Guest Post: Improving Cyber Threat and Vulnerability Assessment With Web Intelligence
Since the advent of mankind we have been fascinated to know what the future holds for us. This thirst has not been quenched even in today’s age of advance science and technology. Predictions and prophecies by prognosticators like Nostradamus are a subject of interest for many, but today, Recorded Future is trying to utilize technology to better anticipate the future.
The concept behind Recorded Future is simple to understand (though difficult to implement) and is certainly not based on psychic visions. What the company does is gather content from the open web, filter it, analyze it, and generate predictive signals based on the refined information. Simply put, it is organizing the open source information from the web. For example, it may be useful to understand the social media discussions from a particular area when forecasting a regional election.
Recorded Future for Cyber Security
This kind of technology is very helpful in domains that require attention to and analysis of what is being discussed on the web and how information is linked. From the cyber security point of view, this technology is useful not only for reconnaissance (first phase of pentesting) on a target but also to learn about cyber attacks in the form of malwares, APTs, DDoS attacks, etc.
Let’s take the example of Java 0-day vulnerabilities. Figure 1 clearly shows the huge amount of mentions of the topic (Java 0-day) during the past year especially between August 2012 and February 2013. This information could be crucial for any corporation using Java in its product development. Based upon this graph they could issue warnings to their consumers to keep their Java versions updated and incorporate other defense mechanisms to safeguard themselves. Similarly, this information is helpful to end users in understanding the risks that a particular technology poses at any given time.
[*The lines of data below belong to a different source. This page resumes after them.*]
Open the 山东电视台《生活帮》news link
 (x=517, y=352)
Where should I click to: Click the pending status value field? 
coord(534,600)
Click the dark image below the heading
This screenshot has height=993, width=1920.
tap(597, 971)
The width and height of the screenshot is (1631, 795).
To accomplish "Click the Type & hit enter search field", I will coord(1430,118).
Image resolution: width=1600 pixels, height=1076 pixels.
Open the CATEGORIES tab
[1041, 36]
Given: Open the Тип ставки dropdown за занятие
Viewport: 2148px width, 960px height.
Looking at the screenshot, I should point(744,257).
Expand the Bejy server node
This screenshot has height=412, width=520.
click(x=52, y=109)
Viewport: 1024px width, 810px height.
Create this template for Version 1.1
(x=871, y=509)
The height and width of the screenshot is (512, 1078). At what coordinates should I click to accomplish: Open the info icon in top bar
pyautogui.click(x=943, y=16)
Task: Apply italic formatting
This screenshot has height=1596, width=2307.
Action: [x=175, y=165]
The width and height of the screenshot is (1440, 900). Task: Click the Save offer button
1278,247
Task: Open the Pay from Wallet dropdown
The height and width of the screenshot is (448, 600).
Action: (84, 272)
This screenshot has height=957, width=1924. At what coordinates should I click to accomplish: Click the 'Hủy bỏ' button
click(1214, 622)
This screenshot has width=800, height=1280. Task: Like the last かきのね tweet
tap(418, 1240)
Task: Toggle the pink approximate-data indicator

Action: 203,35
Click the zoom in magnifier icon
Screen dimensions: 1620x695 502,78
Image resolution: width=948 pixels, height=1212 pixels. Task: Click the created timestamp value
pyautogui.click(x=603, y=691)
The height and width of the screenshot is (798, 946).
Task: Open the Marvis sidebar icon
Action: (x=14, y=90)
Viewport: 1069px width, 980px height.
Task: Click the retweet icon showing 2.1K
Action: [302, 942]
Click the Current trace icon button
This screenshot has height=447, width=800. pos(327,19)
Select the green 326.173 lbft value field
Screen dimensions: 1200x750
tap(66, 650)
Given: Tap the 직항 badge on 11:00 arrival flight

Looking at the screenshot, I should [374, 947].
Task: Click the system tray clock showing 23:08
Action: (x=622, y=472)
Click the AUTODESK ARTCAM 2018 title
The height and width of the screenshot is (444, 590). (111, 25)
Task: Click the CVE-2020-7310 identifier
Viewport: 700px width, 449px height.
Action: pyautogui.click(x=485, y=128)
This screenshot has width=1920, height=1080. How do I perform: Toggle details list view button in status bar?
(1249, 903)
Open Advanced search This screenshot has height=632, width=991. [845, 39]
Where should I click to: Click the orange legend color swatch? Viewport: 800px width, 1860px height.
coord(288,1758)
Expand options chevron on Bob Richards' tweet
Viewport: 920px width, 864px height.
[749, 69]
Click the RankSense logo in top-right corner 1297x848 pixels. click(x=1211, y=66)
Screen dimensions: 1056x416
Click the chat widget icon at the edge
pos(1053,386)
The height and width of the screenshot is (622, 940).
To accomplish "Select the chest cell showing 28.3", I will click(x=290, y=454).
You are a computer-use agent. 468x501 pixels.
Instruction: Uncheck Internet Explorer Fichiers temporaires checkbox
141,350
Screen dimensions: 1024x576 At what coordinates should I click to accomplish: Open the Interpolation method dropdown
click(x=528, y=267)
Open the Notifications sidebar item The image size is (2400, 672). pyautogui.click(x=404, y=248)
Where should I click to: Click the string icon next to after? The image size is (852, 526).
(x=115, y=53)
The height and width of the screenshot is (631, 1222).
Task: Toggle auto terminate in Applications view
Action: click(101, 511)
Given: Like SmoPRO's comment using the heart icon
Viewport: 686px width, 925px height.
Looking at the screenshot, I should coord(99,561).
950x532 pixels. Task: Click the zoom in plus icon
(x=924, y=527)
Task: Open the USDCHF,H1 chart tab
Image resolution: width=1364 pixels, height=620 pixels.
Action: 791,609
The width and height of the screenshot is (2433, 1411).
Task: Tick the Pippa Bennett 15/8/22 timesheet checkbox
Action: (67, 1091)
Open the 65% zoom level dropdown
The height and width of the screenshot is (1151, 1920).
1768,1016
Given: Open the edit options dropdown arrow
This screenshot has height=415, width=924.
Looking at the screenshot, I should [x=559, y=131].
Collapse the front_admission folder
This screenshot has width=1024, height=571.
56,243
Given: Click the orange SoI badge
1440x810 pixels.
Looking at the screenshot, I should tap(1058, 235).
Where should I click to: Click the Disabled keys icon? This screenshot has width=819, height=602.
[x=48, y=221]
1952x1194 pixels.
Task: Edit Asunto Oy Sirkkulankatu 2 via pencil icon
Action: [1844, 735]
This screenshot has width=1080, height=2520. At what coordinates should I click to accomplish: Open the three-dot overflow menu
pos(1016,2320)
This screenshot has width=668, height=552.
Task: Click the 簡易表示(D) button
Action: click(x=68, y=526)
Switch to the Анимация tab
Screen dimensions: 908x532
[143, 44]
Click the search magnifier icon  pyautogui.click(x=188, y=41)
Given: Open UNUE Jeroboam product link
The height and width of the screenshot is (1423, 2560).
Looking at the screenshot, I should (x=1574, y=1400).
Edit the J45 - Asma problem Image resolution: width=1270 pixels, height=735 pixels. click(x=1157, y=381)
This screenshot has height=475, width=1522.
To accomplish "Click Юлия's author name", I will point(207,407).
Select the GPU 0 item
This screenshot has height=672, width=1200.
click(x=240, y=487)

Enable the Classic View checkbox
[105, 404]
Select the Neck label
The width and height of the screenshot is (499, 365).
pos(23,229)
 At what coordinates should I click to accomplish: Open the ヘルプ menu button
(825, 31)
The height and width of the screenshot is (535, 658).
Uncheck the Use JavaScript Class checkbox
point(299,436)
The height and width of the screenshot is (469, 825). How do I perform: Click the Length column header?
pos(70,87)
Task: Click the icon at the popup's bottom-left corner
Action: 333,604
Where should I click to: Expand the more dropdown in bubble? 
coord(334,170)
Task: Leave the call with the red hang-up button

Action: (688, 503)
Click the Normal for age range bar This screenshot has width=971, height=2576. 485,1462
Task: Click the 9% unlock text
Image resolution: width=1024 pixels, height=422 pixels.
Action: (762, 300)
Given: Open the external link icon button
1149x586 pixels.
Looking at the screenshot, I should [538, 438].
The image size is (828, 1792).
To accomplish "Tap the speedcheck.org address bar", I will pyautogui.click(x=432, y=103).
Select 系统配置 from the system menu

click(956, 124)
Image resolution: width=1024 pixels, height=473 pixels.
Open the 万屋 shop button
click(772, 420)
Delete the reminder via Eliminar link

Figure 1. Java 0day:1 year- Trend Another example would be of the trends related to “Ransomware”. Figure 2 demonstrates a tree map of the topic “Ransomware” describing what products, technologies, organizations are mentioned in context to the topic within the past year. This helps us to map and understand the reach of a particular topic.
Ransomeware: 1 Year – Tree Map
Recorded Future has additional visualizations to represent information suitable for different types of analysis. It also allows for saving analysis and exporting to different formats such as PDF, CSV etc., which can be passed to different tools for further analysis.
Until now, we have talked about what Recorded Future is providing in its current form, which is pretty great, but let’s also discuss the future of RF as it relates to cyber security. We have seen some of the many useful features and what follows are additions that would make the platform more accurate and effective going forward:
Social Networks and many open file sharing platforms provide great amount of information. Apart from the original data of the file, there is also metadata hidden in the files, for example geolocation and other information (EXIF) in the image files, username in the PDFs, DOCs, etc. This information is crucial (though often ignored) and could help in many different scenarios, for example the metadata in a DOC file helped to locate the BTK killer (Dennis Rader). Including this feature in the platform would generate a wealth of information that would certainly help to generate better predictive signals.
Maltego is basically an OSINT and forensics application which is very useful for information gathering purpose. It is widely used in the IT industry especially Infosec to collect information about the target. A Maltego transform is a piece of code which takes some information as input and based on the transform generates some other related information, for example Domain name as input and IP address as output based upon DNS response.
This could be very helpful as Maltego already provides tons of information and integrating the platform with it could help to widen the scope. Transforms can be generated as a simple piece of code which can be used locally or deployed as a server (TDS). A recommended framework for transform generation is Canary.
Shodan is basically a computer search engine, which searches for computers based on software, geography, OS, IP address and more. Integration of Shodan with RF would help to generate some useful information about a target.
The web is vast and most of us have only touched the tip of the iceberg. There is a huge amount of information out there in the form of hidden web or Darkweb. Darkweb is simply the webspace inaccessible to web search engines. For example, the Onion domain websites. Most of the time these websites are behind some kind of mechanism which cannot be accessed by web spiders like a proxy (TOR) or other kinds of authentication. This part of the web requires more manual intervention, but the amount of information out there is really worth it. One thing that needs to be kept in mind is that access to such places is mostly anonymous (both user and provider) hence there are many illegal activities going on in these places. References:
Metasearching is simply sending the query request to different search engines and aggregating the results. Providing this feature would help users compare how the information provided by Recorded Future is different (or similar) to the information provided by different search engines. References:
Recorded Future is great at gathering and analyzing data from the web and it would be more efficient in producing the results if the platform also did subject matter specific sentiment analysis of the data gathered. Tuning the existing sentiment analysis currently in place to language specific to cyber security would be of great importance as it would help users understand potentially subjective information behind the data. References:
As most of the people are accessing the web today using smart phones it would be great to have Android/iOS apps for Recorded Future.
Some of these features might already be in the pipeline, and Recorded Future’s ability to filter out noise and different data visualization modes it provides makes it truly stand out of the crowd. It will be very exciting to see how this predictive power can be used by cyber security analysts.